Our current operating funds are not sufficient to cover current research and development needs, as well as anticipated operating overheads, professional fees and regulatory filing fees over the next twelve months. In addition, our business plan calls for significant expenses in connection with the development of further SnapTagz functions, international expansion and potential acquisition of complementary technologies. Therefore, we will need to obtain additional financing in order to complete our full business plan.

We currently do not have any arrangements for financing and we may not be able to obtain financing when required. Obtaining additional financing would be subject to a number of factors many of which are beyond our control. These factors may make the timing, amount, terms or conditions of additional financing unavailable to us.

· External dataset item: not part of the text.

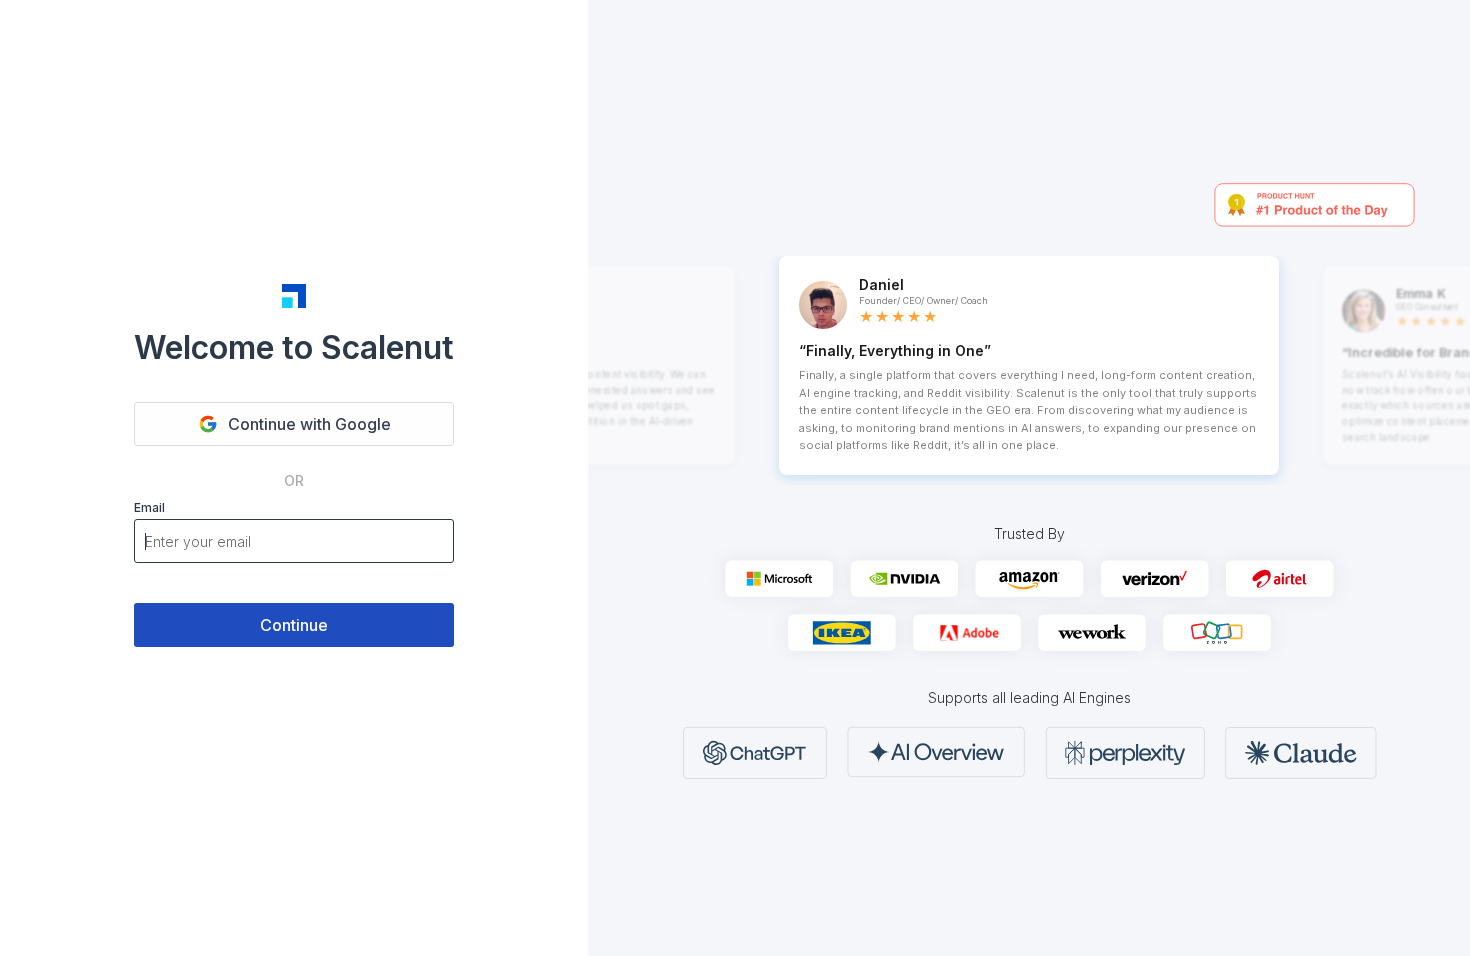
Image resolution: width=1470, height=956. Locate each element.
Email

Our Certificate of Incorporation provides for indemnification of officers and directors at our expense and limits their liability, which may result in a major cost to us and hurt the interests of our stockholders because corporate resources may be expended for the benefit of officers and/or directors.
 
Our certificate of incorporation and applicable Delaware law provide for the indemnification of our directors and officers against attorney’s fees and other expenses incurred by them in any action to which they become a party arising from their association with or activities on our behalf. This indemnification policy could result in substantial expenditures by us that we will be unable to recoup. 

 
 

 

We have been advised that, in the opinion of the Commission, indemnification for liabilities arising under federal securities laws is against public policy as expressed in the Securities Act, and is, therefore, unenforceable. In the event that a claim for indemnification for liabilities arising under federal securities laws, other than the payment by us of expenses incurred or paid by a director, officer or controlling person in the successful defense of any action, suit or proceeding, is asserted by a director, officer or controlling person in connection with the securities being registered, we will (unless in the opinion of our counsel, the matter has been settled by controlling precedent) submit to a court of appropriate jurisdiction, the question whether indemnification by us is against public policy as expressed in the Securities Act and will be governed by the final adjudication of such issue. The legal process relating to this matter, if it were to occur, is likely to be very costly and may result in us receiving negative publicity, either of which factors is likely to materially reduce the market and price for our shares if such a market ever develops. 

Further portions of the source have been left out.